Ora, Nosso Senhor não
canonizaria o egoísmo. É verdade que existe uma forma doentia de a pessoa amar
a si mesma e é a respeito deste amor desordenado que trataremos neste capítulo.
Antes de falarmos da doença do egoísmo, porém, precisamos reconhecer que existe
uma forma sadia de o homem se amar.
Filáucia virtuosa
Como então funcionaria
o coração de um homem sadio? Como é possível ter um amor-próprio adequado e
belo? Antes de tudo, o que se deve constatar é que o amor de si não é o
primeiro passo. Se pensarmos em nossa história pessoal, com sinceridade e
profundidade, concordaremos com São João: antes de qualquer amor surgir em
nosso coração, nós fomos amados (cf. 1Jo 4,10). Deus nos amou primeiro e o
nosso amor será sempre uma resposta, um segundo passo. Disso se compreende por
que, no coração de um homem sadio, não pode faltar essa resposta. O amor a Deus
não é apenas uma das tantas qualidades do coração do homem: é a primeira e mais
importante de todas as qualidades, pois é a primeira verdade que Deus revela a
nosso respeito. Santo Agostinho (354-430) nos recorda que o ser do homem foi
feito para responder ao amor de Deus, quando diz: “Senhor, fizestes-nos para
vós e o nosso coração está inquieto, enquanto não repousar em vós”.
Por isso, amar a Deus
não é um luxo, um acessório dispensável, mas a realização de nosso próprio ser.

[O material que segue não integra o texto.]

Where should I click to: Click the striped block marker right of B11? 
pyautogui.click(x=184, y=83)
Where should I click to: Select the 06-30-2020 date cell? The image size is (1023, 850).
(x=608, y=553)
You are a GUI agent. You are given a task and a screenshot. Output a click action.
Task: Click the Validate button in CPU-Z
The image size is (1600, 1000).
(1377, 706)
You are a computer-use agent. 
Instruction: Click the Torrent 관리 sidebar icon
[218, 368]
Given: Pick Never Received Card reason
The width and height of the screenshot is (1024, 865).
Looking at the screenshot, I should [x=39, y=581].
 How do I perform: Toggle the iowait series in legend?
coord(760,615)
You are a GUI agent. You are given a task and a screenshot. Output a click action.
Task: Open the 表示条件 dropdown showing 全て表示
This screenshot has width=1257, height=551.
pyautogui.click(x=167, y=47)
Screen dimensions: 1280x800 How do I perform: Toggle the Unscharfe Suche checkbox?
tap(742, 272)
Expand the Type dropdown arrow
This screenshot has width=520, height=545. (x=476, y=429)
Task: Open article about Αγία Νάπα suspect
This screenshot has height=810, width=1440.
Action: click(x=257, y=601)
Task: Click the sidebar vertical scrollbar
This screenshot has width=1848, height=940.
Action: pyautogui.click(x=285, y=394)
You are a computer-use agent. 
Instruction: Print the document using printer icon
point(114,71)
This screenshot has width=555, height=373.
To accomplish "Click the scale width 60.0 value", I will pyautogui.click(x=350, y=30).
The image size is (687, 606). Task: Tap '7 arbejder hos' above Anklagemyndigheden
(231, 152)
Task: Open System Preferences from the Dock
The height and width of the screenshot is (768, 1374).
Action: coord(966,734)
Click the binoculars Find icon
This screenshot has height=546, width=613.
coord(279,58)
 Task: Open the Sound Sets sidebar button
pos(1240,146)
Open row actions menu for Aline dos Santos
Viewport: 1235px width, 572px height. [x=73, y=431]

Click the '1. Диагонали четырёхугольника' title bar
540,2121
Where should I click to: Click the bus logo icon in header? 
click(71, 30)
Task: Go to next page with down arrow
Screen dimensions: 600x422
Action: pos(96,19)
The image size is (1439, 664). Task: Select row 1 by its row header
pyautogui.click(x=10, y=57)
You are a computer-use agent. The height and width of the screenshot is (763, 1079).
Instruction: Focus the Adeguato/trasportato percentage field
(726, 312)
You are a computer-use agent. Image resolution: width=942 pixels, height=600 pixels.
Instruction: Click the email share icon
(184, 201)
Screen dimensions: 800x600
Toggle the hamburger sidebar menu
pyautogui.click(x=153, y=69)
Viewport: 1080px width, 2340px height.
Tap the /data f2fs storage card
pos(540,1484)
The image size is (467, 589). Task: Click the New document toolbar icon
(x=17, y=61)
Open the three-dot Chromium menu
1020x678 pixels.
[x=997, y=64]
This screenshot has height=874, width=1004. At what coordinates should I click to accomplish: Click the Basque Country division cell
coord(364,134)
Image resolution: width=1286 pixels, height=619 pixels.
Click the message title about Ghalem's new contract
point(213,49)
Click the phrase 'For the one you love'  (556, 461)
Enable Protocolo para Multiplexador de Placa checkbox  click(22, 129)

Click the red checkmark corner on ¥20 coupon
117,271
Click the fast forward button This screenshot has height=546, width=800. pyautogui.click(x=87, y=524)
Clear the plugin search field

Assim como é natural que uma videira dê fruto ou que uma abelha produza mel, é
natural que um homem saudável ame a Deus. O primeiro mandamento – “amar a Deus
sobre todas as coisas […]” – não é uma exigência de um Deus ciumento e caprichoso.
É o conselho de um Pai amoroso que nos ensina o caminho da felicidade.
A consequência é
lógica: se amarmos a Deus de todo o nosso coração, estaremos, de modo indireto,
amando a nós mesmos, visto que não é possível uma pessoa amar a si mesma e
odiar a fonte do seu próprio ser. Seria um contra-senso; uma atitude semelhante
a meter a enxada nos próprios pés, ou cortar o galho sobre o qual se está
sentado. Ao amar a Deus, a pessoa demonstra que ama a si mesma.
Filáucia doente
A partir desse quadro
positivo, compreendemos o que há de errado conosco, uma vez que a doença é
sempre a desordem de algo positivo, ou seja, uma disfunção do organismo
saudável. É muito importante, ao longo de todo esse livro, nunca perdermos de
vista o fato de que a doença é sempre uma perversão da saúde. Por trás do
pecado sempre existe uma realidade positiva, um dom de Deus, que está sendo
usado de forma prejudicial e destruidora. O mal é sempre a perversão de um bem.
O diabo não tem o poder
de criar. Ele sabe apenas arremedar o Deus Criador, e, ao perverter as coisas
criadas, como uma espécie de “macaco de Deus”, imita grotescamente as obras de
Nosso Senhor. O egoísmo, a filáucia doentia, é um arremedo da filáucia
virtuosa.
O livro do Gênesis nos
recorda que, por sedução da serpente, o homem começa a amar a si mesmo de forma
desordenada. “Sereis como Deus” – promete o pai da mentira. E a partir do
momento em que o homem se deixa enganar por esta falsa promessa, ele entra numa
rivalidade invejosa com Deus, como se Ele fosse um inimigo, o obstáculo para
sua felicidade. Movido por este amor-próprio equivocado, o homem se revolta
contra sua própria fonte. Começa a tratar Deus como seu inimigo e dele se
esconde por trás dos arbustos (cf. Gn 3,8).
São Máximo descreve a
forma como a filáucia doentia afetou nossos primeiros pais. O homem volta suas
costas para Deus, para sua luz, e mergulha na matéria em busca de uma
felicidade sem Deus. O primeiro pai, Adão, cego por não ter dirigido o olhar
para a luz divina com o olho da alma, afundando as duas mãos na lama da
matéria, nas trevas de sua ignorância, voltou-se completamente para as coisas
sensíveis e a elas se dedicou inteiramente.